Multidimensional Iterators in NumPy > Memory Models for an N-Dimensional Array

19.2. Memory Models for an N-Dimensional Array

The simplest model for an N-dimensional array in computer memory can be used whenever all of the elements of the array are sitting next to each other in a contiguous segment. Under such circumstances, getting to the next element of the array is as simple as adding a fixed constant to a pointer to the memory location of the current data pointer. As a result, an iterator for contiguous memory arrays requires just adding a fixed constant to the current data pointer. Therefore, if every N-dimensional array in NumPy were contiguous, discussing iterators would be rather uninteresting.

The beauty of the iterator abstraction is that it allows us to think about processing and manipulating noncontiguous arrays with the same ease as contiguous arrays. Noncontiguous arrays arise in NumPy because an array can be created that is a "view" of some other contiguous memory area. This new array may not itself be contiguous.

For example, consider a three-dimensional array, a, that is contiguous in memory. With NumPy, you can create another array consisting of a subset of this larger array using Python's slicing notation. Thus, the statement b=a[::2, 3:, 1::3] returns another NumPy array consisting of every other element in the first dimension, all elements starting at the fourth element (with zero-based indexing) in the second dimension, and every third element starting at the second element in the third dimension. This new array is not a copy of the memory at those locations; it is a view of the original array and shares memory with it. But this new array cannot be represented as a contiguous chunk of memory.
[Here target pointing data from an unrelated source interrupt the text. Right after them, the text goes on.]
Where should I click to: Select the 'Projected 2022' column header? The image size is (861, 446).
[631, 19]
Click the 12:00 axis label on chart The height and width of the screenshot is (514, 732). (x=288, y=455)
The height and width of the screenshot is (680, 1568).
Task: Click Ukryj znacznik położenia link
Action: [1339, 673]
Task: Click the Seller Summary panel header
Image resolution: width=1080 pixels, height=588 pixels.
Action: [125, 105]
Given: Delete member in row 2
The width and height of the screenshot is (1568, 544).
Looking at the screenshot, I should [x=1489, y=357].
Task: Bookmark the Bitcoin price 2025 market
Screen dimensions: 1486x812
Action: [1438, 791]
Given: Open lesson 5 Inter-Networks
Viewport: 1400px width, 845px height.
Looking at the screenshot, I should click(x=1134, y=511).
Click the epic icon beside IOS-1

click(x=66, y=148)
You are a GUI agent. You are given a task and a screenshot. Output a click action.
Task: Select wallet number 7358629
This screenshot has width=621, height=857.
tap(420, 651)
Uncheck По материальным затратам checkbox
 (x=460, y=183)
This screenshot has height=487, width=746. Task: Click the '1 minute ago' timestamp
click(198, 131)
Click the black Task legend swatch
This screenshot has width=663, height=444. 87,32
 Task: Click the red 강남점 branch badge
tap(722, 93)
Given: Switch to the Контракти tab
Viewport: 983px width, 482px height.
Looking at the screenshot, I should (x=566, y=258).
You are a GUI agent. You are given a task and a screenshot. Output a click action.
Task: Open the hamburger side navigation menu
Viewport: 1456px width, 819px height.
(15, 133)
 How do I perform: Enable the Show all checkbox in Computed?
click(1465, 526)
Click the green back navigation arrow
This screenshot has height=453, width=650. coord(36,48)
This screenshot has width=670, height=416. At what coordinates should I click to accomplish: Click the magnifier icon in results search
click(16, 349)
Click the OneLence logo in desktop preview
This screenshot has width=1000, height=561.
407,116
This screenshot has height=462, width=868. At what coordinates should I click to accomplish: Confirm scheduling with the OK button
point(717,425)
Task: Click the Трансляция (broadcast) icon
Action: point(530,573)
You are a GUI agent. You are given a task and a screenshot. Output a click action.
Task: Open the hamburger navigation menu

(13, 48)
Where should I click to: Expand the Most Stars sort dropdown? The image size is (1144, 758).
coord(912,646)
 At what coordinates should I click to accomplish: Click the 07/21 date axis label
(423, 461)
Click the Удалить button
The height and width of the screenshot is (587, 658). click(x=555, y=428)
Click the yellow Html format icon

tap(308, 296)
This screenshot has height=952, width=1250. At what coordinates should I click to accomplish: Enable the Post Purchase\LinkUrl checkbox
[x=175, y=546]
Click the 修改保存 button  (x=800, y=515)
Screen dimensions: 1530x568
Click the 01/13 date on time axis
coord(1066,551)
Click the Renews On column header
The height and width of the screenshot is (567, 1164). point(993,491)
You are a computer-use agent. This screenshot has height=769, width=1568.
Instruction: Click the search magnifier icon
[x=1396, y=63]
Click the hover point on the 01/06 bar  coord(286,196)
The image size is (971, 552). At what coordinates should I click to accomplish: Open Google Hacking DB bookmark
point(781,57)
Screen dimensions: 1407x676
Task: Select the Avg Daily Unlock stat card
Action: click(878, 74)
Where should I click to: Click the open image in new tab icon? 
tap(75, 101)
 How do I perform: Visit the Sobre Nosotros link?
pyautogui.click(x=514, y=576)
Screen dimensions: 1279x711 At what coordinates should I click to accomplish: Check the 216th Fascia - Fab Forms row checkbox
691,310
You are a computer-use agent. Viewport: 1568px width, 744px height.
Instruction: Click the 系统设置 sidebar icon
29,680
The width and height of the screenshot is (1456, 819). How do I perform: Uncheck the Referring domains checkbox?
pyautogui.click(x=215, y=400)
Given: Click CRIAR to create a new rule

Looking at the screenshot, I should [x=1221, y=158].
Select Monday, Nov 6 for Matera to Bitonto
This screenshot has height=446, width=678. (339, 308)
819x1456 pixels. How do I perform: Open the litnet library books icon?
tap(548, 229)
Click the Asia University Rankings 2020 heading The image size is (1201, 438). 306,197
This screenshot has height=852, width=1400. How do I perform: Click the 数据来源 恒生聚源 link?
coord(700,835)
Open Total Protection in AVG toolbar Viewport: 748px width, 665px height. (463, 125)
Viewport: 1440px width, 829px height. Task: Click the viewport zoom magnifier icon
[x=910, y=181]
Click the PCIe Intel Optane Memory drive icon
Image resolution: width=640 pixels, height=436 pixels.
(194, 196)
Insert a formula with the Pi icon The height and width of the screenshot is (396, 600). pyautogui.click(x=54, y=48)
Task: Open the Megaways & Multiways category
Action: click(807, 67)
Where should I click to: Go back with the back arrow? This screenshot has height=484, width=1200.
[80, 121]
A two-dimensional illustration should further drive home the point. Figure 19-1 shows a contiguous, two-dimensional, 4 x 5 array with memory locations labeled from 1 through 20. Above the representation of the 4 x 5 array is a linear representation of the memory for the array as the computer might see it. If a represents the full memory block, b=a[1:3, 1:4] represents the shaded region (memory locations 7, 8, 9, 12, 13, and 14). As emphasized in the linear representation, these memory locations are not contiguous.

Figure 19-1. A two-dimensional array slice and its linear representation in memory


NumPy's general memory model for an N-dimensional array supports the creation of these kinds of noncontiguous views of arrays. It is made possible by attaching to the array a sequence of integers that represent the values for the "striding" through each dimension.

The stride value for a particular dimension specifies how many bytes must be skipped to get from one element of the array to another along the associated dimension, or axis. This stride value can even be negative, indicating that the next element in the array is obtained by moving backward in memory. The extra complication of the (potentially) arbitrary striding means that constructing an iterator to handle the generic case is more difficult.